The task:
Express the part of the data that opens with the line containing "Task: Click the ご意見をお聞かせください feedback link" and runs through the end of the data as a two-column CSV, with one row per request and the columns named request and answer. Put each request's text and its answer in one quoted field, turning any line breaks into spaces.

^^^^^^^^^^^^^^^^

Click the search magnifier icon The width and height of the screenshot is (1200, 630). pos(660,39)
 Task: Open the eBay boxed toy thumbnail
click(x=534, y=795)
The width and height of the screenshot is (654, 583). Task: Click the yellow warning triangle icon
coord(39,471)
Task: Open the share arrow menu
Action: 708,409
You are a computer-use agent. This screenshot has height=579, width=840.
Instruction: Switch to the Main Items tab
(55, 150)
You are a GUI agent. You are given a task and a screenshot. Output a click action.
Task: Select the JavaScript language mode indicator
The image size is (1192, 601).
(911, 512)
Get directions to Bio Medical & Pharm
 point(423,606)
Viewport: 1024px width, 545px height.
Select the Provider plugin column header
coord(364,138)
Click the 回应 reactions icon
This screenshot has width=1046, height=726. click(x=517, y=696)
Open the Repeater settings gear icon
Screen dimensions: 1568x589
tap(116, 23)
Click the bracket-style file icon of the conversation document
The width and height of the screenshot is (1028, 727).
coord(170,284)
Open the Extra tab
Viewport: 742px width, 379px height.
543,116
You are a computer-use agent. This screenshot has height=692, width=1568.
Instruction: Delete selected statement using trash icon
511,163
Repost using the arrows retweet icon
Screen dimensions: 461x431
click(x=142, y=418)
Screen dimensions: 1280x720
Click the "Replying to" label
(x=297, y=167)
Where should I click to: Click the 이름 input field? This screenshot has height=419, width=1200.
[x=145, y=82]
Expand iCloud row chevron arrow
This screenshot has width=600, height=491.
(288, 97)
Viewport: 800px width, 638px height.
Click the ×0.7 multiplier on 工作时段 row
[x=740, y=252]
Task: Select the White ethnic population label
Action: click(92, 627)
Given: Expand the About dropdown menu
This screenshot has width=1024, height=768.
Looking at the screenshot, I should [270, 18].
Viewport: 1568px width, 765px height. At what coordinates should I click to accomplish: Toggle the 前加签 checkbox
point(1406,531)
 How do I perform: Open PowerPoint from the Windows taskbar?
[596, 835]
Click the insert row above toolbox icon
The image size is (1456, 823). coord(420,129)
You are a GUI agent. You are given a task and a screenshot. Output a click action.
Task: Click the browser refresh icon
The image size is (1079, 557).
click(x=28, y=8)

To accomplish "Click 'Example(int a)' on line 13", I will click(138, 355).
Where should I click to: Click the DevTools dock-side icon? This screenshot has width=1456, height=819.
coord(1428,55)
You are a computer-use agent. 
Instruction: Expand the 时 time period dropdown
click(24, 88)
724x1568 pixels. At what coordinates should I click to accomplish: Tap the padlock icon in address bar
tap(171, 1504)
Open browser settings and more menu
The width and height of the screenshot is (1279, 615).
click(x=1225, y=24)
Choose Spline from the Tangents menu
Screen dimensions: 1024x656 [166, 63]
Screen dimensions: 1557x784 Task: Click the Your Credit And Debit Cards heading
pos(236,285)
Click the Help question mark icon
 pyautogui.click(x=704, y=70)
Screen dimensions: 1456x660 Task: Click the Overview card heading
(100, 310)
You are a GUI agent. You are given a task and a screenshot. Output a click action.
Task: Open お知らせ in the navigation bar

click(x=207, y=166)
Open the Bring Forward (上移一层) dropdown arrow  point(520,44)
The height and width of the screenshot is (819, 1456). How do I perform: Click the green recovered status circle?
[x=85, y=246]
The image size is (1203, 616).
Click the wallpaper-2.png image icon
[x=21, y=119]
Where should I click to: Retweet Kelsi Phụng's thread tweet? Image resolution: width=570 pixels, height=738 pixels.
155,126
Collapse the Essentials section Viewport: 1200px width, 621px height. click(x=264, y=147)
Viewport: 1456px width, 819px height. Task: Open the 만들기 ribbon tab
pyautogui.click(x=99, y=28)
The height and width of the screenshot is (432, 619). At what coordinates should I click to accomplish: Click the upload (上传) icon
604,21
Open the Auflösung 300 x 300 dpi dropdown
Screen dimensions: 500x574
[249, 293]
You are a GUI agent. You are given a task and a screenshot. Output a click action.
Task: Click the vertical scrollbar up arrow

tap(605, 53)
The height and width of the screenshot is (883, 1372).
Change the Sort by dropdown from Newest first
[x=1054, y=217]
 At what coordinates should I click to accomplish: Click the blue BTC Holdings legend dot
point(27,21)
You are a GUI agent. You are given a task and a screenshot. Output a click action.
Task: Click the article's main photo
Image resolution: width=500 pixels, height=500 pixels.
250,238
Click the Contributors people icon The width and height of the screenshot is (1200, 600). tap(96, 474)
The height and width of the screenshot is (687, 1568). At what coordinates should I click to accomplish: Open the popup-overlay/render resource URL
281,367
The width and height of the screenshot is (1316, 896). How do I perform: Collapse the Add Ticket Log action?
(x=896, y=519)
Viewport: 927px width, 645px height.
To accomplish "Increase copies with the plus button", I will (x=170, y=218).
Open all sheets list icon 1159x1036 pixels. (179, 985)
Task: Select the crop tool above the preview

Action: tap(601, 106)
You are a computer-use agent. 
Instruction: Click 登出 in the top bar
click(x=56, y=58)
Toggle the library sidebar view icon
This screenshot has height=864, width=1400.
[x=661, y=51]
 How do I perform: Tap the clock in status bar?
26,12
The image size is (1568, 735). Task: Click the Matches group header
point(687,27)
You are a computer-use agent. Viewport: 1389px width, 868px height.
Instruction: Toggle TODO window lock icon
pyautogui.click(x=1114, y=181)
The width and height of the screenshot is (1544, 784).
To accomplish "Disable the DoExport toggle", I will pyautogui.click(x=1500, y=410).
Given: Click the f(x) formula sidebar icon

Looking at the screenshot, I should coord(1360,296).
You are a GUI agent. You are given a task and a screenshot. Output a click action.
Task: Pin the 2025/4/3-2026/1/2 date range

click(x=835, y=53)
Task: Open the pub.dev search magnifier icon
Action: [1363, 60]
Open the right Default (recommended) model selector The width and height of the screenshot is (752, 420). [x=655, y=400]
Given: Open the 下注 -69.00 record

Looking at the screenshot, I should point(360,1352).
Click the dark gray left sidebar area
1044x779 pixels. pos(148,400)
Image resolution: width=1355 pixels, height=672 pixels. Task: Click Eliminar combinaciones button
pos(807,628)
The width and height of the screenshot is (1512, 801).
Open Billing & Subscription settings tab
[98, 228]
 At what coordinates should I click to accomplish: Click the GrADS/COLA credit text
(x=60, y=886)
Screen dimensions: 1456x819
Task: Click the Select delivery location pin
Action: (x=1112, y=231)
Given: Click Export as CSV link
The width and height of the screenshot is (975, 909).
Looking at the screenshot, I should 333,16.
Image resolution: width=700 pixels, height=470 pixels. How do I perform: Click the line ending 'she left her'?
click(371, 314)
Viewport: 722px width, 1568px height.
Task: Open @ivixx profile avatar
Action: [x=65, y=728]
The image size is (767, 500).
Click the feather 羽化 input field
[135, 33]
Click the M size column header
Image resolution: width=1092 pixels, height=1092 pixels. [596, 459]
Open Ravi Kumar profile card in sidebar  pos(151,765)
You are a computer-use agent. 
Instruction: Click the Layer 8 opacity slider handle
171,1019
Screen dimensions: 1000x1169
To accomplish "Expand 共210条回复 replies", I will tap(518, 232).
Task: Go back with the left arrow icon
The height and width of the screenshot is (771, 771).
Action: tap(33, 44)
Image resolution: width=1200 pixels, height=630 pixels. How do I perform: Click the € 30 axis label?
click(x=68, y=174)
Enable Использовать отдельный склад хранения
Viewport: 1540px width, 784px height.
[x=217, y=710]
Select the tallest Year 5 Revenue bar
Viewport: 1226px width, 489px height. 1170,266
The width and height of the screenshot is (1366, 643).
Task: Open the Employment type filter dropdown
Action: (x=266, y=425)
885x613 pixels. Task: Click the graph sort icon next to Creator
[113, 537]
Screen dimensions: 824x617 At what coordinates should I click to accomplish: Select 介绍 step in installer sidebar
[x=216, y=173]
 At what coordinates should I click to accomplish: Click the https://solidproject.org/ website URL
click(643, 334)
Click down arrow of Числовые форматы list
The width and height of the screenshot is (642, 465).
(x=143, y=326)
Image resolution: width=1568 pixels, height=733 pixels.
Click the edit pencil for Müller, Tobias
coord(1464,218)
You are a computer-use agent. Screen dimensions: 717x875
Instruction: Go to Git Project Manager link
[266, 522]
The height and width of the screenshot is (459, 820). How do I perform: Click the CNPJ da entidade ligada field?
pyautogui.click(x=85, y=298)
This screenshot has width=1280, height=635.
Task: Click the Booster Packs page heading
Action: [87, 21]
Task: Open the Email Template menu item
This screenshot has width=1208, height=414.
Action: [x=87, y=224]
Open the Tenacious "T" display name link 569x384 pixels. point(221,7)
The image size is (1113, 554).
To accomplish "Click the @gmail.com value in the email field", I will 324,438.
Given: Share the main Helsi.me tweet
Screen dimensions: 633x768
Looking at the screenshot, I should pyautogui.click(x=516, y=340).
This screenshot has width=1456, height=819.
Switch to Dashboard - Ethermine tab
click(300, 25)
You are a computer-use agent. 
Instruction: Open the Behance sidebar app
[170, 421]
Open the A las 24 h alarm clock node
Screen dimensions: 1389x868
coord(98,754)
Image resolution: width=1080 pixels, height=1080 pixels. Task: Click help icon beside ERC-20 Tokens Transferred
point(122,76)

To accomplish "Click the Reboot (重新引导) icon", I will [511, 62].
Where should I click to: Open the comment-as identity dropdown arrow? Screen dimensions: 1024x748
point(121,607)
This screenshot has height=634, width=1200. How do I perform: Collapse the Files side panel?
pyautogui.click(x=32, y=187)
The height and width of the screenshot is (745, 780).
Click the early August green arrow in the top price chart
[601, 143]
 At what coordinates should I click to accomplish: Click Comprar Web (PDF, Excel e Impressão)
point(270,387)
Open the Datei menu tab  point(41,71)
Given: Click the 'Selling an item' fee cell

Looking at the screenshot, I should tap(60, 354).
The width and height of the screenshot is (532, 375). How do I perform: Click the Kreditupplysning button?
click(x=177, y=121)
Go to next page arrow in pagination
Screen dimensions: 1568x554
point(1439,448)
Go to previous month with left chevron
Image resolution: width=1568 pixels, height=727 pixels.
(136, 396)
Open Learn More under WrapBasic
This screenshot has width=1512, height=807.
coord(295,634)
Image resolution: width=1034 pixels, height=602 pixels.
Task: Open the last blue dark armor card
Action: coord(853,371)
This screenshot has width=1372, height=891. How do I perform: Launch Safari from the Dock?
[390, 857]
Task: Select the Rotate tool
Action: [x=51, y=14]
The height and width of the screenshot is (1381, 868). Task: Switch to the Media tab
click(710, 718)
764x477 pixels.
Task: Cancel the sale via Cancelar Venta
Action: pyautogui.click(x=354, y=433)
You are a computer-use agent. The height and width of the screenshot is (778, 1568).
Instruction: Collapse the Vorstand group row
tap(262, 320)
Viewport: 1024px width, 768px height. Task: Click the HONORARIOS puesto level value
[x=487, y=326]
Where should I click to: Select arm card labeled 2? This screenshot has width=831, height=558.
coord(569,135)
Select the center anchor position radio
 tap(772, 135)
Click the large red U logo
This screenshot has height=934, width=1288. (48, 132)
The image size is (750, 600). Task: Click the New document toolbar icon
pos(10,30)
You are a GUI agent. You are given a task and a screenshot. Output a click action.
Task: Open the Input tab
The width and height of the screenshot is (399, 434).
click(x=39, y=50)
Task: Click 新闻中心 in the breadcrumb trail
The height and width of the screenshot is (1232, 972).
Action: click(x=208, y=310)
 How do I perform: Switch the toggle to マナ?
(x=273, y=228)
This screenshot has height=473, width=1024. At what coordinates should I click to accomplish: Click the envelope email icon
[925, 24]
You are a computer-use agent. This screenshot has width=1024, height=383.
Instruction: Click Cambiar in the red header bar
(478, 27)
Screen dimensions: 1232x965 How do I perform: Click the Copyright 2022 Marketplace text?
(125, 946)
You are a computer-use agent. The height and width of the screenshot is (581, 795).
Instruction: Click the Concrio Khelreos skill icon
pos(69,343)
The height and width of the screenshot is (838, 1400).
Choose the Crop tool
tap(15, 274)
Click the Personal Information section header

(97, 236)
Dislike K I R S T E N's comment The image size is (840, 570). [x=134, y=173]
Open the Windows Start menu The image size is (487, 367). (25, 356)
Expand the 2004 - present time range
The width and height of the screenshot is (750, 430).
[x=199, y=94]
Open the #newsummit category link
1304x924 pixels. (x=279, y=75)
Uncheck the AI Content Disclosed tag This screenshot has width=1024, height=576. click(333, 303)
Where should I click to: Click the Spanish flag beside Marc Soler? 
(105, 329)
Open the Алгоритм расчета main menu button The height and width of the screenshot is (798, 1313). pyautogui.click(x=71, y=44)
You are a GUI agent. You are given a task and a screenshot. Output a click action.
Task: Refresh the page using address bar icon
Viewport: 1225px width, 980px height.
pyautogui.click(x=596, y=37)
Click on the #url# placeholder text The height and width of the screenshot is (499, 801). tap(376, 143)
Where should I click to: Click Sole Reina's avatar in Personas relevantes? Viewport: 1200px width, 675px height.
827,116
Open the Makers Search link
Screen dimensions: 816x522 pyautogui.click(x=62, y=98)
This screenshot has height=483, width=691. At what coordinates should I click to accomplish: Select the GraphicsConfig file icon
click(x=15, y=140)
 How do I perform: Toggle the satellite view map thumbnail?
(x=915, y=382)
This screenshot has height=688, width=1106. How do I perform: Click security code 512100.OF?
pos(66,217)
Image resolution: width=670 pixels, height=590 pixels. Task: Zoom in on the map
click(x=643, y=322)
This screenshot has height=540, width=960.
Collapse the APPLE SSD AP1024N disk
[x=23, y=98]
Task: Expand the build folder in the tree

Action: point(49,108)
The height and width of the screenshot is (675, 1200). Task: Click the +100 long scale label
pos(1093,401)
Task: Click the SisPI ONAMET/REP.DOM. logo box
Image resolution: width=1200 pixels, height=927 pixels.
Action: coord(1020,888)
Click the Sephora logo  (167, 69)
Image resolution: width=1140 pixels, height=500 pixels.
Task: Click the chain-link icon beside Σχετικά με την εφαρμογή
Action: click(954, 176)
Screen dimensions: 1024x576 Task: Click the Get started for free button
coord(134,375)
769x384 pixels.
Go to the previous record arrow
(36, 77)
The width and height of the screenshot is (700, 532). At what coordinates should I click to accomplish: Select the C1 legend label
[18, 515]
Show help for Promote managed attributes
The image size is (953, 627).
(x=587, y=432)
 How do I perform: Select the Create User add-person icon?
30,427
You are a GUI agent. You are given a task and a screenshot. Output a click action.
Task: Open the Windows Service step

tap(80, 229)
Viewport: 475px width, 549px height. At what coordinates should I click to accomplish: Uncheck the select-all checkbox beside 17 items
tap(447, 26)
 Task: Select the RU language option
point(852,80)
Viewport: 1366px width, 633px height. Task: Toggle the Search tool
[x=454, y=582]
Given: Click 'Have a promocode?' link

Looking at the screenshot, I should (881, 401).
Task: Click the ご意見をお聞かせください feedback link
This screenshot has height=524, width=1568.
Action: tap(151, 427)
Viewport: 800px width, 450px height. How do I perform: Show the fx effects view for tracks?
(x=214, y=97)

^^^^^^^^^^^^^^^^

Final result:
request,answer
"Task: Click the ご意見をお聞かせください feedback link This screenshot has height=524, width=1568.","Action: tap(151, 427)"
"Viewport: 800px width, 450px height. How do I perform: Show the fx effects view for tracks?","(x=214, y=97)"